CHN: Senate GOP Push Their Health Care Bill this Month

A group of Senate Republicans continue working on their version of a bill to repeal and replace the Affordable Care Act. Reports are that they may try to bring their legislation to the Senate floor for a vote the week of June 26 in the hopes of passing it before the week-long July 4 recess. The Senate GOP bill is expected to be very similar to the House-passed repeal bill; Sen. John Cornyn (R-TX) told reporters that “80 percent of what the House did we’re likely to do.”

One difference in the Senate bill might be a “phase out” period for ending the Medicaid expansion allowed under the Affordable Care Act. Several GOP senators are supporting a plan to gradually phase down the federal funding for Medicaid expansion over a seven-year period from 2020 to 2027. The willingness of senators including Portman (R-OH) and Heller (R-NV) to support a bill with a seven-year phase-out of the Medicaid expansion is a new development that increases the chance of finding a majority, unless this change drives away the most right-wing senators. However, as the Center on Budget and Policy Priorities points out, a gradual phase-out would not preserve coverage for the millions expected to lose it once the Medicaid expansion finally ended, and millions would still lose coverage even in the short term. As CBPP explains, at least eight Medicaid expansion states have “trigger laws” under which their Medicaid expansions automatically end if the federal matching rate for expansion enrollees falls at all, which it would in 2020. People who now have coverage under the expansion in these states would suffer the same fate – loss of insurance – as they would under the House bill. Other expansion states may likely freeze enrollment for folks in the expansion beginning in 2020 due to rising costs; CBPP therefore estimates that expansions would be more than two-thirds gone by the end of 2021 and virtually eliminated by the end of 2024, even with a seven-year phase-out.

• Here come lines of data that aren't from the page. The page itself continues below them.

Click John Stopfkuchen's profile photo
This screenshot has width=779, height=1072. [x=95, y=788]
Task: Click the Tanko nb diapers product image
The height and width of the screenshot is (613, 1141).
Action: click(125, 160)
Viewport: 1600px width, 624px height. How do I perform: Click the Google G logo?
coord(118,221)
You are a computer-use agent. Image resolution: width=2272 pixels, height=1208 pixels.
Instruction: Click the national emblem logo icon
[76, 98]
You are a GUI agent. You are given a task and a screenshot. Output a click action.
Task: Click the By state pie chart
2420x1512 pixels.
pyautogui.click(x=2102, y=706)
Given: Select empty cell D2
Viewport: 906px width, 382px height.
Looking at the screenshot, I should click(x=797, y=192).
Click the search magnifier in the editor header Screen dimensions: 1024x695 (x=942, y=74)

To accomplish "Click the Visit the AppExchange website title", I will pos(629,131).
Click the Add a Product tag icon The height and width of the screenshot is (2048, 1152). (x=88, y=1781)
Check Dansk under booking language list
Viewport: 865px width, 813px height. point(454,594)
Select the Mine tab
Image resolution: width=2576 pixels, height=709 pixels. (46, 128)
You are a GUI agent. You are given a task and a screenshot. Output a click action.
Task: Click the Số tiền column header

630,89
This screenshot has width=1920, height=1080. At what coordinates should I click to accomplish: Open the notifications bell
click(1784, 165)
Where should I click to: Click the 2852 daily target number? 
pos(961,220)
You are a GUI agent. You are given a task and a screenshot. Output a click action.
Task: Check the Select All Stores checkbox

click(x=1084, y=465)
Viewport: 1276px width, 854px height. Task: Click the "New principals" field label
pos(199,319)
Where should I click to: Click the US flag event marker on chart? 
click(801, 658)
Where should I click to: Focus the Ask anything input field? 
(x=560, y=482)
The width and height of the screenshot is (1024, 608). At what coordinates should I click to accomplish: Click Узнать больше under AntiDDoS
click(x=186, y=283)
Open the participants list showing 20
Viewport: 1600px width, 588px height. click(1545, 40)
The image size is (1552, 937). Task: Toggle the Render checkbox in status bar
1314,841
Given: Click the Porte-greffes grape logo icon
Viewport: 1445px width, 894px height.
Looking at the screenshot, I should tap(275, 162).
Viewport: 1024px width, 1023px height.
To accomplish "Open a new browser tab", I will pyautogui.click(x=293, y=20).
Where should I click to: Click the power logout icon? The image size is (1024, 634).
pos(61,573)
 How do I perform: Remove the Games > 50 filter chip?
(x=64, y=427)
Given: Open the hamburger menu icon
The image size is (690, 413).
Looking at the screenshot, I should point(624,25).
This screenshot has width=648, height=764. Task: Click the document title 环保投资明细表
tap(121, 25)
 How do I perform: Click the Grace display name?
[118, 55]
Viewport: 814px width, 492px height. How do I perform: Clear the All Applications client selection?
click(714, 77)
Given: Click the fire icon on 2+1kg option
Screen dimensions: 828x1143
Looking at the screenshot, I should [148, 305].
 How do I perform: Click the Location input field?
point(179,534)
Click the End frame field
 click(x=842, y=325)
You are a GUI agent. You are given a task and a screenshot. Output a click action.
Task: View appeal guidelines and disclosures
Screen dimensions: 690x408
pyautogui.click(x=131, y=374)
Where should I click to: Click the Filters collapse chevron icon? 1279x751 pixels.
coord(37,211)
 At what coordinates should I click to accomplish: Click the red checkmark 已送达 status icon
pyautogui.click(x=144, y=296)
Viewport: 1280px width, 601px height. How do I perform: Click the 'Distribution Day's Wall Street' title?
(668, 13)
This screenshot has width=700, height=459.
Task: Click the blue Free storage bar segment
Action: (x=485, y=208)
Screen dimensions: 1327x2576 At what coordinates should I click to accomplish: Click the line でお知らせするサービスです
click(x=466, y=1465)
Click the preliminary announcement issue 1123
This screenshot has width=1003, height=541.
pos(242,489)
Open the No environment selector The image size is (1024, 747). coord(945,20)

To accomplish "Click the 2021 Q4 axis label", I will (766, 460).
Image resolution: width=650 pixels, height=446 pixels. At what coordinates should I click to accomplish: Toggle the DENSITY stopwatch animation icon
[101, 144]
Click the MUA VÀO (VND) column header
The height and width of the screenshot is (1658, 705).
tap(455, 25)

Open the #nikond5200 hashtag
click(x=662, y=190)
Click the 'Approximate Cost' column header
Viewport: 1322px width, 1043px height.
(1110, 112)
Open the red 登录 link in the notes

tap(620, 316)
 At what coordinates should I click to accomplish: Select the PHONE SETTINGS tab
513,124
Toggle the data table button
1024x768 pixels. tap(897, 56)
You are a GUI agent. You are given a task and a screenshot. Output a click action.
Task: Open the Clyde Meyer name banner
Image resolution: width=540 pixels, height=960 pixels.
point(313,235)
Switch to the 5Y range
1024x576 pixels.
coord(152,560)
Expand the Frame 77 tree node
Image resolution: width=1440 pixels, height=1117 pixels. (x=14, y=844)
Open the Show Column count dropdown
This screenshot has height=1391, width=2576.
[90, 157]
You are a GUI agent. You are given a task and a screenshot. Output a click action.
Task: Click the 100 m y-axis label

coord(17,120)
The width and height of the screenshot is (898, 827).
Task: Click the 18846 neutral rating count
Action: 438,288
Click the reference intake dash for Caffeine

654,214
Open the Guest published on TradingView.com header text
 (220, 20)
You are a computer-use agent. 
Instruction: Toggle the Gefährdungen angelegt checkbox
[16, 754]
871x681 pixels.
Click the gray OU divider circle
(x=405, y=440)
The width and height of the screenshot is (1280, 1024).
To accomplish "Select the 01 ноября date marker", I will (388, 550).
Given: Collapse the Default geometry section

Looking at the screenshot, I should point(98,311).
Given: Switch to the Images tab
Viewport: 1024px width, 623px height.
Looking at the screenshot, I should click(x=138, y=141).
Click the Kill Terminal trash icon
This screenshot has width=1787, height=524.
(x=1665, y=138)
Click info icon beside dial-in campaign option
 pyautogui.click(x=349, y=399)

A cost estimate of the Senate bill from the Congressional Budget Office, Congress’s nonpartisan scorekeeper, is not expected until shortly before the Senate vote.

Reports from CQ out on June 9 stated that the Senate bill may contain money to help stabilize the individual insurance exchanges. The Trump Administration has refused to say whether it will continue to fund the ACA’s cost-sharing subsidies provided to health insurance companies that help reduce out-of-pocket health care costs like deductibles for lower-income people. Insurers have said those subsidies are necessary for the stability of the individual market. Some insurers have also pointed to the uncertainty around the continued payments of the subsidies as the cause for either pulling out of the exchanges or increasing premiums.

Advocates were quick to denounce the May 4 move by the House of Representatives to pass (217-213) the American Health Care Act, which repeals the Affordable Care Act enacted under President Obama. According to the Congressional Budget Office, Families USA and others, the bill will strip coverage from 23 million Americans; require millions more people to pay thousands of dollars more each year for coverage and care; slash $834 billion out of Medicaid over the next decade by ending the ACA’s Medicaid expansion and by cutting federal support for state Medicaid programs, forever ending the program in its current form; gut protections for people with pre-existing conditions; eliminate the national requirement that health plans cover basic benefits; and let employers and insurers impose lifetime and annual limits on coverage. It would also give hundreds of billions of dollars in tax cuts to millionaires, with the wealthiest 400 Americans getting an average tax cut of $7 million a year each. Even Senate Republicans acknowledged that the House bill as it stands could not does not have the support to pass the Senate, even though Senate leaders plan to use a special process known as reconciliation where only 51 votes are needed.

Advocacy organizations have been busy encouraging advocates to contact their Senators to urge them to keep the Affordable Care Act, protect Medicaid and the subsidies in the ACA, and ensure coverage for individuals with pre-existing conditions.